What exactly does "@safe" mean?

[Jonathan M Davis]

On Sunday, June 02, 2013 09:59:08 monarch_dodra wrote:
> On Saturday, 1 June 2013 at 22:15:00 UTC, Jonathan M Davis wrote:
> > On Saturday, June 01, 2013 23:41:32 monarch_dodra wrote:
> >> Now, it was *my* fault for calling emplace with an already
> >> built
> >> object, but it was the (@trusted) emplace that clobbered-it.
> > 
> > Well, given that the safety of the operation relies on what's
> > being passed in,
> > the operation itself can't reasonably be marked as @safe,
> > because you can't
> > guarantee that the operation isn't going to corrupt memory.
> 
> But isn't that exactly the same as my "void foo(int* p) @safe{*p
> = 0}" example ? That relies on what is being passed in to
> guarantee safety :/
> 
> @confused

I don't know. The function isn't doing anything unsafe in and of itself. foo 
_can_ be marked as @safe, because none of the operations that it's doing are 
unsafe.
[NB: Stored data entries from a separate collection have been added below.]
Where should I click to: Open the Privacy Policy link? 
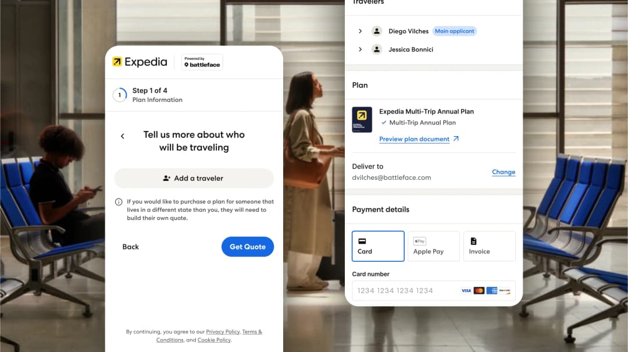[x=223, y=332]
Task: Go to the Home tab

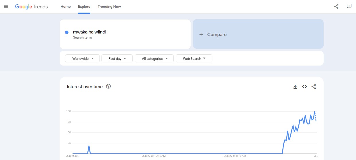Action: tap(66, 7)
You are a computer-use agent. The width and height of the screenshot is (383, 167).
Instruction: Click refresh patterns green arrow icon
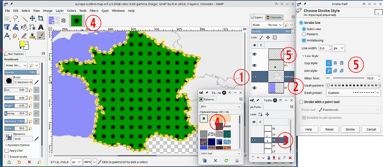(226, 160)
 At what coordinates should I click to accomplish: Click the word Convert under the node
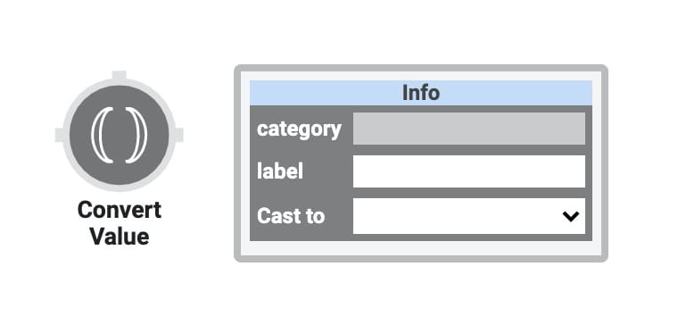pos(120,210)

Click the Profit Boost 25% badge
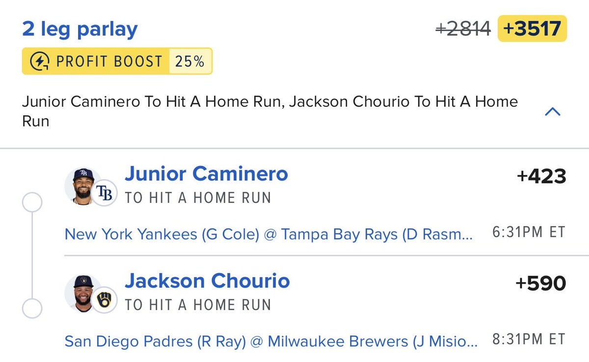[117, 61]
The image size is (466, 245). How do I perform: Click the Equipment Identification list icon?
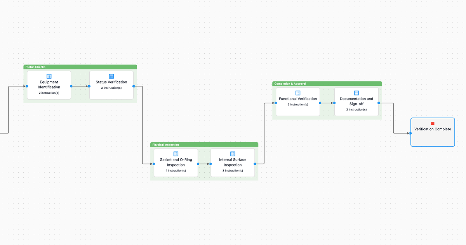(49, 76)
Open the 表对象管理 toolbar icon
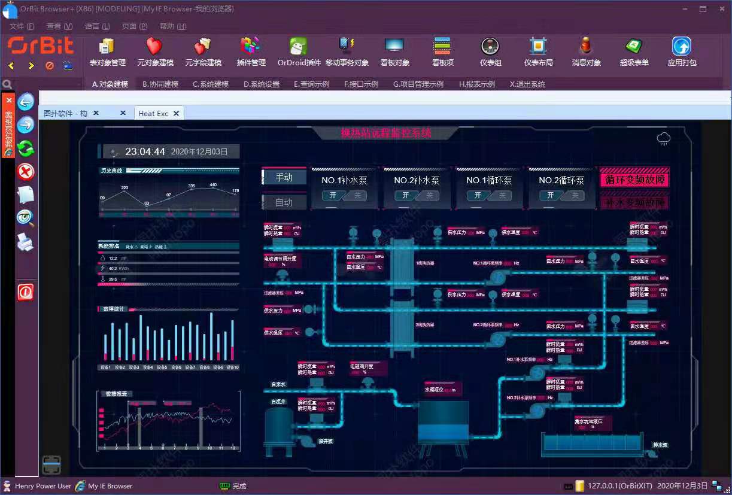The height and width of the screenshot is (495, 732). tap(107, 51)
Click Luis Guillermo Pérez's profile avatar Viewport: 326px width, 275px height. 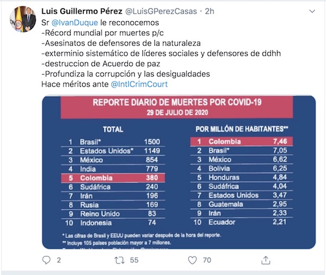pos(23,20)
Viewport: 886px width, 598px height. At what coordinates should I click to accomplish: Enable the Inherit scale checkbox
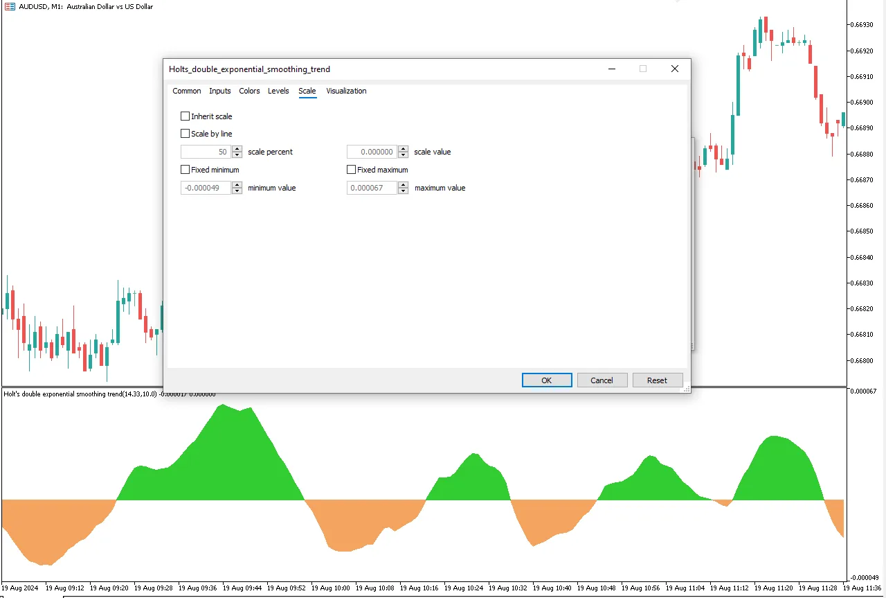(x=185, y=116)
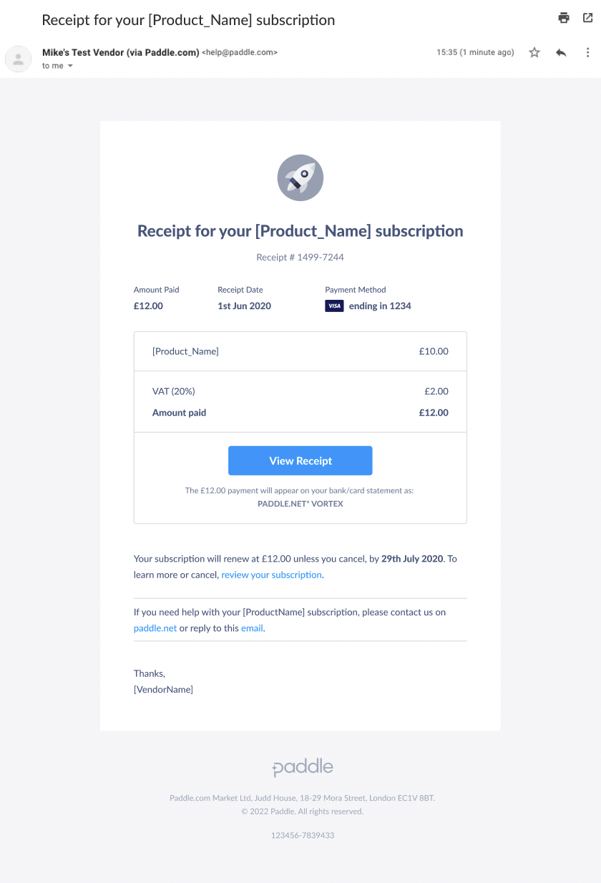This screenshot has width=601, height=883.
Task: Click the email subject line at top
Action: [188, 20]
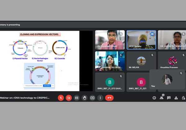Toggle closed captions
This screenshot has height=130, width=186.
point(77,98)
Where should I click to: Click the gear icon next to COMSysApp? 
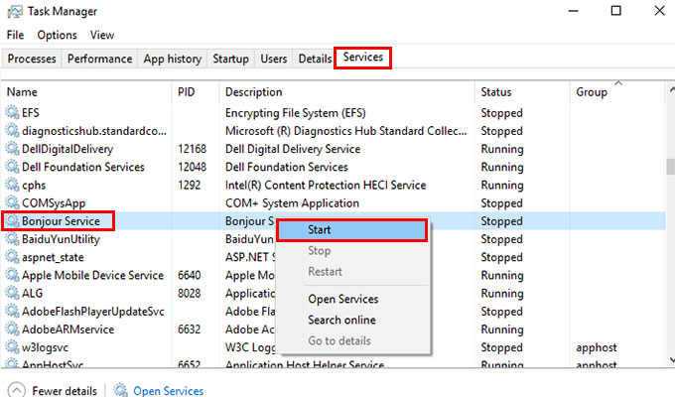[13, 203]
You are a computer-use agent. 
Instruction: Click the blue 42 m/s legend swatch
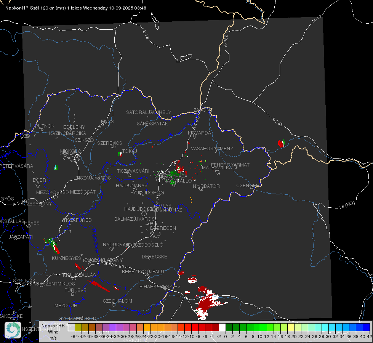pos(367,327)
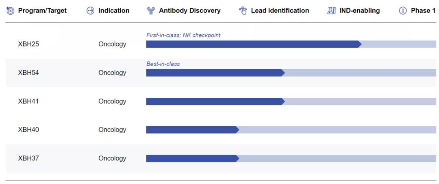Image resolution: width=439 pixels, height=184 pixels.
Task: Click the Best-in-class annotation text
Action: (163, 64)
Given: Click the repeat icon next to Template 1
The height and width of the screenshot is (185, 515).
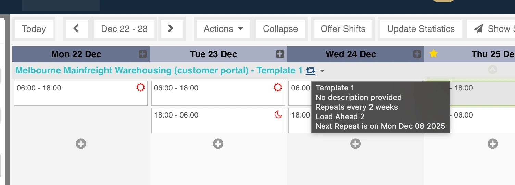Looking at the screenshot, I should click(310, 71).
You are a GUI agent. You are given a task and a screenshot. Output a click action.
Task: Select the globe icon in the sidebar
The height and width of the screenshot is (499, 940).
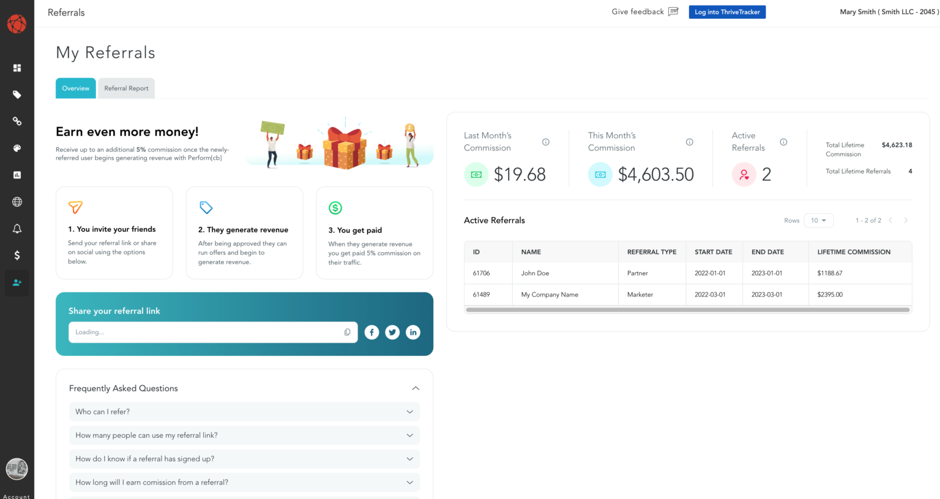17,202
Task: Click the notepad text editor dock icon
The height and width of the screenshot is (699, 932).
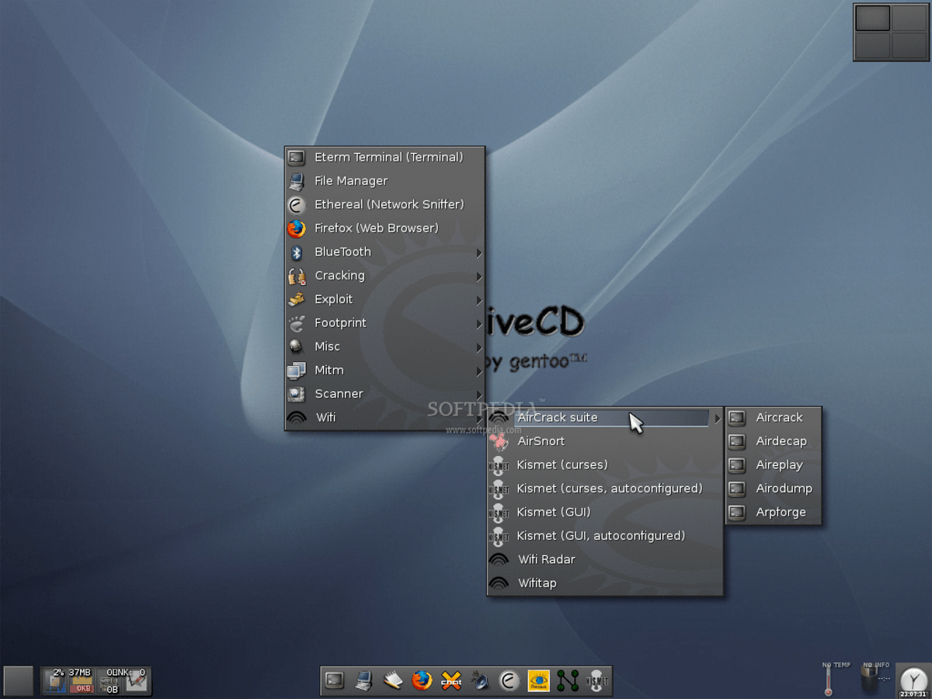Action: click(393, 681)
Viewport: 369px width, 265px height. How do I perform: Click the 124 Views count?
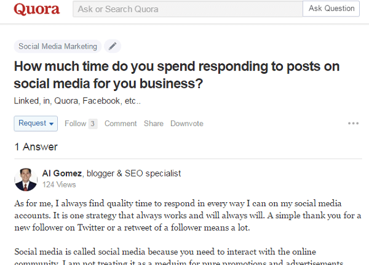59,184
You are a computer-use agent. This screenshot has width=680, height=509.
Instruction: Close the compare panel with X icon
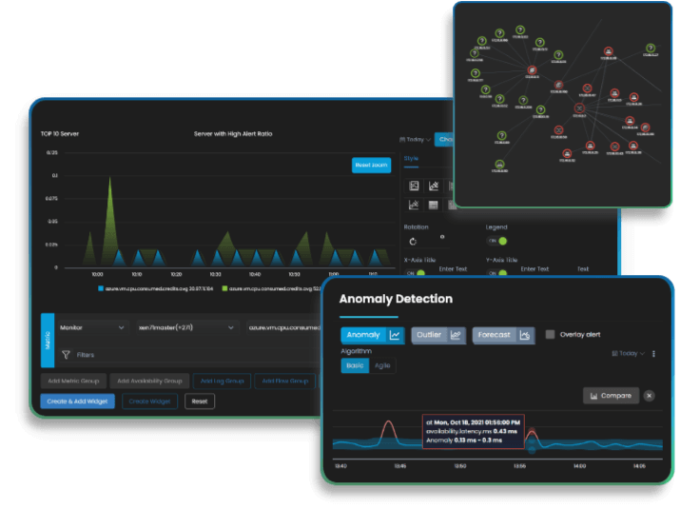click(649, 395)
The problem is when the caller does something unsafe. So, maybe that's 
the answer. It's the caller which can't be marked as @safe, because it's doing 
something stupid. foo isn't doing anything unsafe, so it _can_ be @safe.

I think that part of the problem is the fact that @safety is generally viewed 
with the idea that unsafe stuff is called by safe stuff and not that unsafe stuff 
is called by safe stuff. And these cases under discussion are cases where the 
safe stuff ends up corrupting stuff if called from unsafe stuff.

So, maybe emplace should be marked as @trusted (assuming that it can't corrupt 
anything if called from an @safe function and that its safety does not depend 
on its arguments). It _is_ a bit of a tough topic though.

- Jonathan M Davis